The exercise:
Please answer these questions from the breach survey article:
(a) What percentage of respondents would not sign up and use an online service or application that recently experienced a data breach?
(b) What is Sarah Squire's position at Ping Identity?
(c) What percentage of respondents over 55 feel confident or very confident in online service providers' ability to protect their personal information?

Reading text:
■ ■ ■ ■ ■ ■ ■
U.S. consumers abandon brands after breaches—but still share their data

by | Nov 15, 2018 | Public Relations

A new global survey from identity security firm Ping Identity reveals what consumers expect from brands when it comes to the safekeeping of personal information—and that many are making drastic changes to the ways they interact with companies and secure their own personal data following a breach.

The firm recently released a new study, Ping Identity 2018 Consumer Survey: Attitudes and Behavior in a Post-Breach Era, unveiling consumer sentiments and behaviors toward security and brands impacted by data breaches, which reported these eye-opening findings:

  • 78 percent of respondents would stop engaging with a brand online and more than one third (36 percent) would stop engaging altogether if the brand had experienced a breach.
  • Nearly half (49 percent) would not sign up and use an online service or application that recently experienced a data breach.
  • Almost half (47 percent) have made changes to the way they secure their personal data as a result of recent breaches and over half (54 percent) are more concerned with protecting their personal information today than they were a year ago.

“With the prevalence of data breaches and leaks, enterprises must have the proper controls in place or they become at risk of losing consumer trust and business,” said Sarah Squire, senior technical architect at Ping Identity, in a news release. “In the same way that brands are expected to provide user-friendly experiences, they also must understand the value and importance of strong identity management strategies.”

47 percent have made changes to the way they secure their personal data:

U.S. consumers abandon brands after breaches—but still share their data

Added Squire, “The findings from our 2018 survey reveal the extent to which consumers value security and rely on the brands they interact with to provide a layer of protection when it comes to their identity and personal information.”

Younger generations have higher trust in brands

Ping found the greatest discrepancies in security sentiment and practices between those under 35 and those over 55. While the younger generation has greater confidence in brands’ ability to protect their personal information and is more likely to spend more to ensure their personal information is protected, the older group guards their sensitive information more carefully and is less likely to have experienced financial loss as a result of a data breach.

  • 53 percent of respondents under 35 feel confident or very confident in online services and applications providers’ ability to protect their personal information, compared with 27 percent of those over 55.
  • 54 percent of respondents under 35 are willing to input their bank information on a website or application, compared with 41 percent of those over 55.
  • 37 percent of respondents under 35 are not willing to pay anything to ensure their personal information is never breached, compared with 62 percent of those over 55.
■ ■ ■ ■ ■ ■ ■
Information shown:
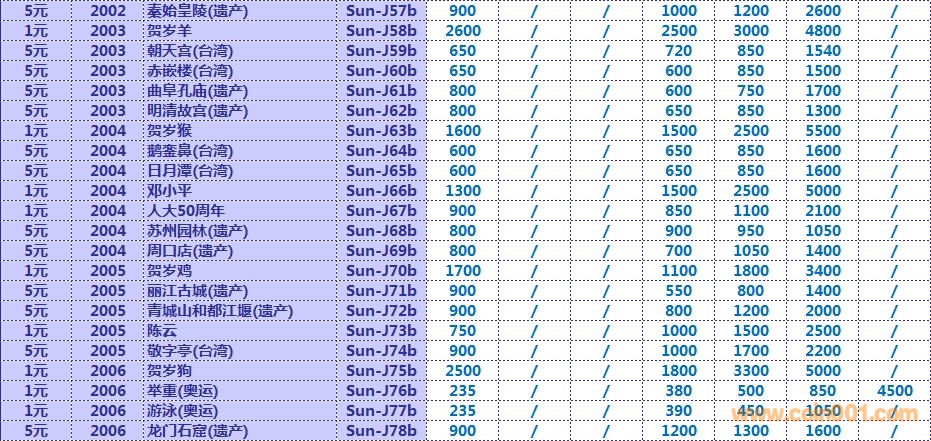
Task: Select the Sun-J70b catalog cell
Action: (380, 271)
■ ■ ■ ■ ■ ■ ■
Exercise answer:
(a) 49 percent
(b) Senior technical architect
(c) 27 percent